Claude Calthrop established himself as a history painter, drawing particularly on episodes of the sixteenth to eighteenth centuries. However, he turned increasingly to contemporary life, producing portraits and genre scenes, such as the present work, in a confident realist style. He made a particular speciality of social realist subjects involving seamstresses, comparable to those by his friend, Frank Holl. Claude Calthrop was born in Deeping St Nicholas, near Spalding, Lincolnshire, on 20 December 1844, the youngest son of James Thompson Calthrop, a farmer and grazier, and his wife, Edna (née Knowles). He was a brother of the celebrated actor, John Clayton (born John Alfred Calthrop), and uncle to John’s son, the painter and illustrator, Dion Clayton Calthrop.

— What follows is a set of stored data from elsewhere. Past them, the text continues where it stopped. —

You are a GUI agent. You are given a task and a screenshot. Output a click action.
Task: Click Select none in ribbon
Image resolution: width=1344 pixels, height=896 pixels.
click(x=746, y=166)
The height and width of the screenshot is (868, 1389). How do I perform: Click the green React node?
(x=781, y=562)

From 1854, Calthrop attended the Merchant Taylors’ School, in the City of London, but, by 1861, had transferred to King’s College School. He then studied art at Lambeth School of Art (under John Sparkes) and the Royal Academy Schools.While at the latter, he won a silver medal for the best drawing from life (December 1864), and a gold medal and a scholarship for £50 for the best historical painting (on a subject from the Book of Job).
He began to exhibit at the Royal Society of British Artists (1864-77) and the Royal Academy (1867-93), and also showed one painting at the British Institution (1865). In this early period, he lived at 2 The Lawn, South Lambeth.

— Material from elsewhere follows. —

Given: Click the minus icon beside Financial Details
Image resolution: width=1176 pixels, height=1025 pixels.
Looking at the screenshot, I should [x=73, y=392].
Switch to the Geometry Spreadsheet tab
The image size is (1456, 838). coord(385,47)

In 1868, Calthrop went to Paris for a year to continue his studies, and shared a studio with Thomas Davidson (his friend and fellow student from the RA Schools, who took lessons from Léon Bonnat). On his return, he settled first at 74 Newman Street, in the artists’ quarter north of Oxford Street, and then in Kensington, living at 41A Cathcart Road until 1874, when he moved a few streets away to 31 Coleherne Road, probably in preparation for his marriage. In 1875, he married Louisa Chance at Upton-upon-Severn, Worcestershire. They would have a son, Everard, and a daughter, Hope. His developing career was marked by critical praise from John Ruskin for his painting, Getting Better, which was exhibited at the RA in 1875.

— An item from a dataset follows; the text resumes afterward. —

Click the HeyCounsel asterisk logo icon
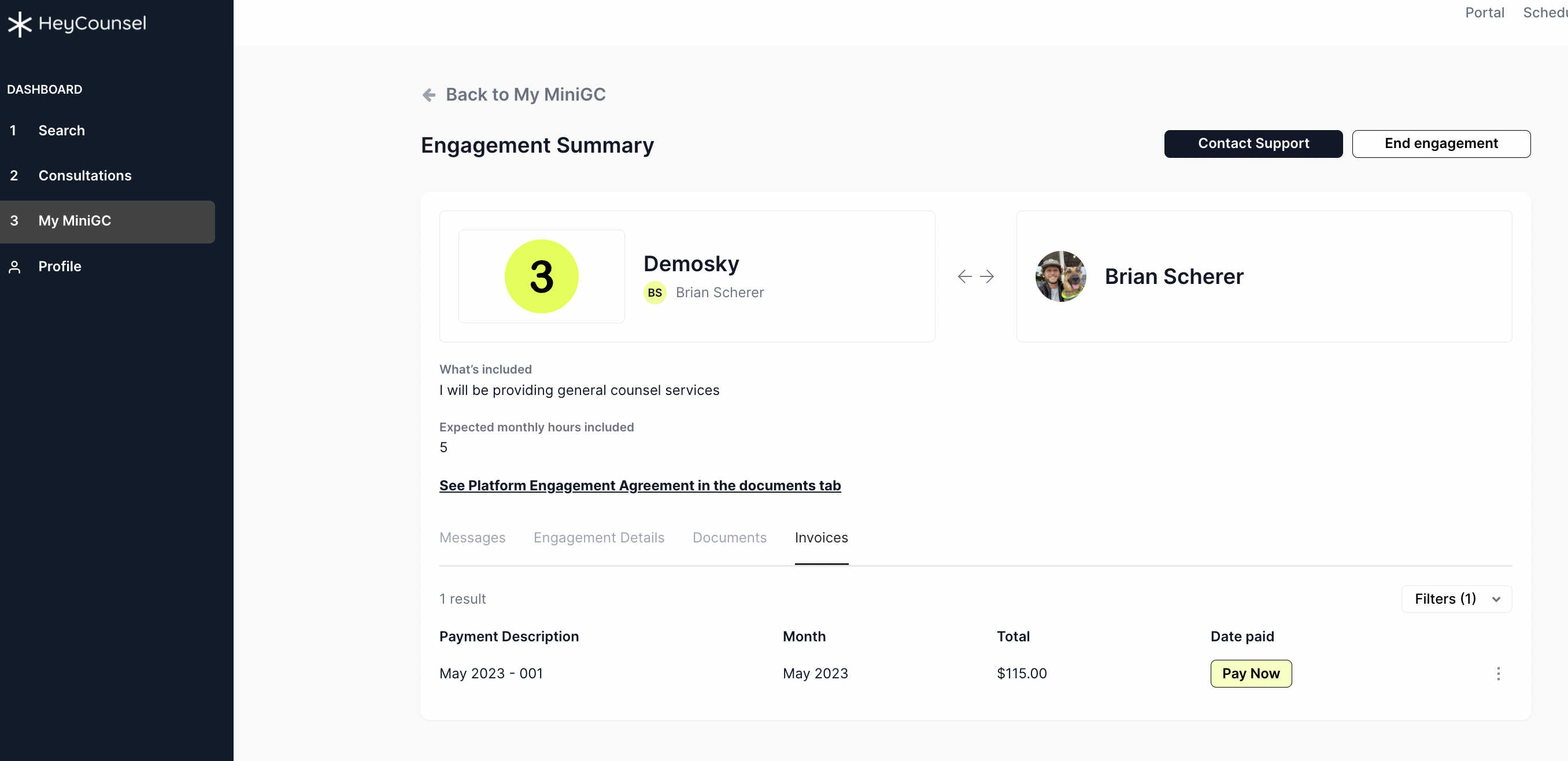The width and height of the screenshot is (1568, 761). (20, 24)
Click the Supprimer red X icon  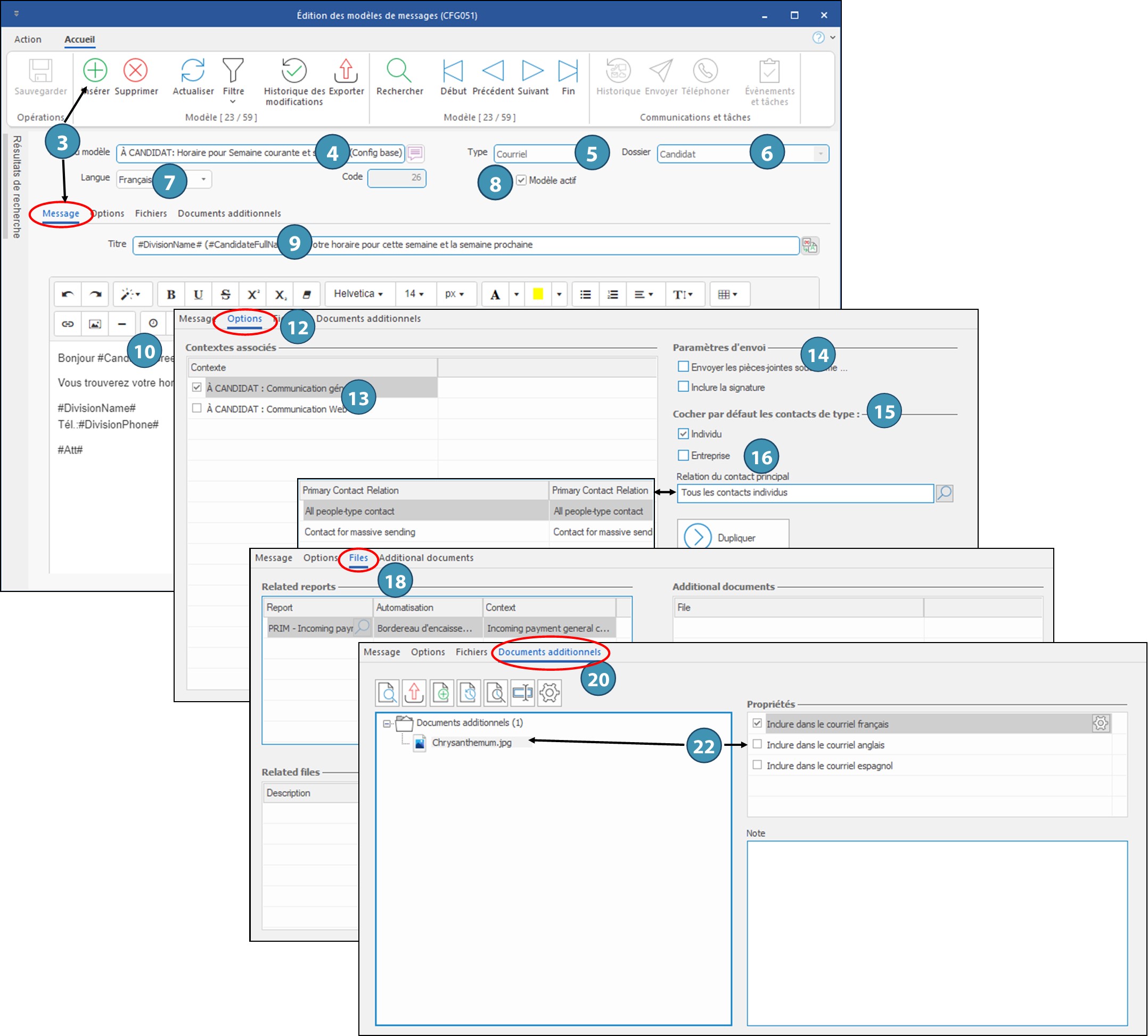coord(136,71)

He also exhibited internationally, including the Salon des Société des Artistes Français in Paris in 1891, and the Chicago Exhibition in 1893. By then, he and his family had moved to Beach House, Lower Mall, Hammersmith. While in Hammersmith, they became friends of the architect, Henry Shepard, and his children, who included E H Shepard (later famous as an illustrator). In his autobiography, Drawn from Life (1961), E H Shepard described Calthrop as ‘an outstanding painter’. More colourfully, a relative of Calthrop would recall the ‘very sporty, large checked manner of [his] dress and his frequent preoccupation with one or another religion’ (quoted by Sebastian Dobson in ‘Lieutenant-Colonel Everard Ferguson Calthrop (1876-1915)’, Hugh Cortazzi (ed), Britain and Japan: Biographical Portraits, vol VIII, Leiden: Brill, 2013, page 86).
Claude Calthrop died on 18 April 1893, probably at Brancaster, Norfolk.